Ерофеев здесь делает то, что постоянно делал Л. Толстой, но чего всегда избегал Достоевский. Ведь подобное изображение «смерти для себя», по Бахтину, возможно «только благодаря известному овеществлению сознания. Сознание здесь дано как нечто объективное (объектное), почти нейтральное по отношению непроходимой (абсолютной) границы я и другого».[149] Достоевский же «никогда не изображает смерть изнутри»,[150] ибо художнически знает, что «в переживаемой мною изнутри жизни принципиально не могут быть пережиты события моего рождения и смерти; рождение и смерть как мои не могут стать событиями моей собственной жизни»;[151] «не может быть мною пережита и ценностная картина мира, где меня уже нет <…> Для этого я должен вжиться в другого».[152]
Но самое поразительное то, что изображенная изнутри сознания героя смерть оказывается не смертью, а вечно длящимся выпадением из состояния сознания при сохранении знания об этом выпадении («и с тех пор не приходил в сознание, и никогда не приду»). Это не что иное как вечная смерть неумершего — еще одно и теперь уже последнее — пародийное переворачивание воскресения и обещанной им вечной жизни.
Такая трактовка смерти и подход к ее изображению, очевидно, и дали основание М. М. Бахтину говорить об «„энтропийности“ финала»,[153] и здесь, очевидно, лежит граница между parodia sacra у Ерофеева и карнавальностью в ее бахтинском понимании.
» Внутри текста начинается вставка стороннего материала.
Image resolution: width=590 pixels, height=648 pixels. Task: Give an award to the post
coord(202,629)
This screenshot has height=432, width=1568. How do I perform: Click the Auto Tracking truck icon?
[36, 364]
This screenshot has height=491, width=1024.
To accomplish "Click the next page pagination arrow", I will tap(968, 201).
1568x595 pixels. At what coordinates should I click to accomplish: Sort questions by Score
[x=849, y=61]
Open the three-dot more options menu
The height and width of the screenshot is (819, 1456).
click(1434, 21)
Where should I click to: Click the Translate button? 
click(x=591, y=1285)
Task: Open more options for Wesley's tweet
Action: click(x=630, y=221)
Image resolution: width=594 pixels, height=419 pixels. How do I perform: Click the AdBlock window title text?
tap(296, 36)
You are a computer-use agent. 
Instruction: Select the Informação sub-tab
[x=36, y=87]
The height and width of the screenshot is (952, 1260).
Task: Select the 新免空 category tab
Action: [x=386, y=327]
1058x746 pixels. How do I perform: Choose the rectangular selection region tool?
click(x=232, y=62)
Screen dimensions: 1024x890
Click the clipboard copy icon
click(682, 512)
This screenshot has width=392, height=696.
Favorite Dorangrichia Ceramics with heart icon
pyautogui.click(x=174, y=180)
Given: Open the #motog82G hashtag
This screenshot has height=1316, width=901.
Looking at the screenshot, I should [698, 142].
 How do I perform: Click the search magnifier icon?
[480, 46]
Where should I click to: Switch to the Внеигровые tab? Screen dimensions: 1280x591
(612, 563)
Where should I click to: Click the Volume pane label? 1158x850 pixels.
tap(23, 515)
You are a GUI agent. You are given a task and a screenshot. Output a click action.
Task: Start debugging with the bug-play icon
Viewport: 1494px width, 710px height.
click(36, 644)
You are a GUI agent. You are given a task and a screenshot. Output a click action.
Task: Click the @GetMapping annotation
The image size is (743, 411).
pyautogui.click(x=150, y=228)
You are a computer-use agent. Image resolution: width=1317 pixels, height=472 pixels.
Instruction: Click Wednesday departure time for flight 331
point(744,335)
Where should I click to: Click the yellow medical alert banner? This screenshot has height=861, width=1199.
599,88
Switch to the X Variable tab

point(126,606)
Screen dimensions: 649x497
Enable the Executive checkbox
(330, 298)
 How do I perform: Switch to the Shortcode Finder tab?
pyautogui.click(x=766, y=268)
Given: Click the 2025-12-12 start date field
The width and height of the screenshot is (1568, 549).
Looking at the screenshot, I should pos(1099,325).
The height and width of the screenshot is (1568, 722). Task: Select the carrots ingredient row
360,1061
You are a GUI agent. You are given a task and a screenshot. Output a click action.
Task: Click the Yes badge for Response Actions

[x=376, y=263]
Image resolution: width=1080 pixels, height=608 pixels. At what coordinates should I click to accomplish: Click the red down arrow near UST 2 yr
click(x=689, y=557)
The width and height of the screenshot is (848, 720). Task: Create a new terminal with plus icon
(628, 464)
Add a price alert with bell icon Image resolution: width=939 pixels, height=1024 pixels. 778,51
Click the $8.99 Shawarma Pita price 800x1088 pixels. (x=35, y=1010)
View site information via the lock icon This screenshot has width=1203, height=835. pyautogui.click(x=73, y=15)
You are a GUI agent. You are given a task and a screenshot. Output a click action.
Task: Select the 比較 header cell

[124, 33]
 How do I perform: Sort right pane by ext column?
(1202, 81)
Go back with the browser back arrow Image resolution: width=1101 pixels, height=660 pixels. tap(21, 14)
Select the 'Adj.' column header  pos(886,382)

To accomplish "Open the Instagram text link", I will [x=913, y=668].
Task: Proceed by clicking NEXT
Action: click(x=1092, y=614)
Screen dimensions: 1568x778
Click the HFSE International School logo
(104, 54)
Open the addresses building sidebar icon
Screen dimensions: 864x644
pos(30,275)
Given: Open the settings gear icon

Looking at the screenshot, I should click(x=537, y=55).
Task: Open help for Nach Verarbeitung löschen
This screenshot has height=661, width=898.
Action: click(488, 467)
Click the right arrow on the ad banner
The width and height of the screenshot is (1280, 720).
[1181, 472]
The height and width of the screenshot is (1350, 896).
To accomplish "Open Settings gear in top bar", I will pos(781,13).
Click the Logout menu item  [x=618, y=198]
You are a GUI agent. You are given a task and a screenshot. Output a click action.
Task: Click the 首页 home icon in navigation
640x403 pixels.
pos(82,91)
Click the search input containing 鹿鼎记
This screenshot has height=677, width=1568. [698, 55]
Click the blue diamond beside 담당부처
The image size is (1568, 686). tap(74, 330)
На эту границу читатель натыкается постоянно, но и исследователи еще не сумели адекватно интерпретировать ее.[154] Совершенно очевидно, что наряду с органической карнавальностью (подделать которую нельзя) в поэме-романе Ерофеева есть и принципиально иное («личностное», «трагико-ироническое», даже «юродивое»[155]) начало. Притом пишущие о Ерофееве в последнее время склонны считать карнавальную стихию чем-то несамостоятельным и подчиненным этому второму началу, некоей отторгаемой и оспариваемой концепцией или схемой. Вряд ли это так. Приведенный здесь материал свидетельствует о «последней» пародийности[156] творения Ерофеева, очевидно имеющей автономное значение, и вся проблема состоит в том, чтобы понять, как она соотносится со вторым («личностным»), но автономным же началом. Наукой это пока еще не сделано.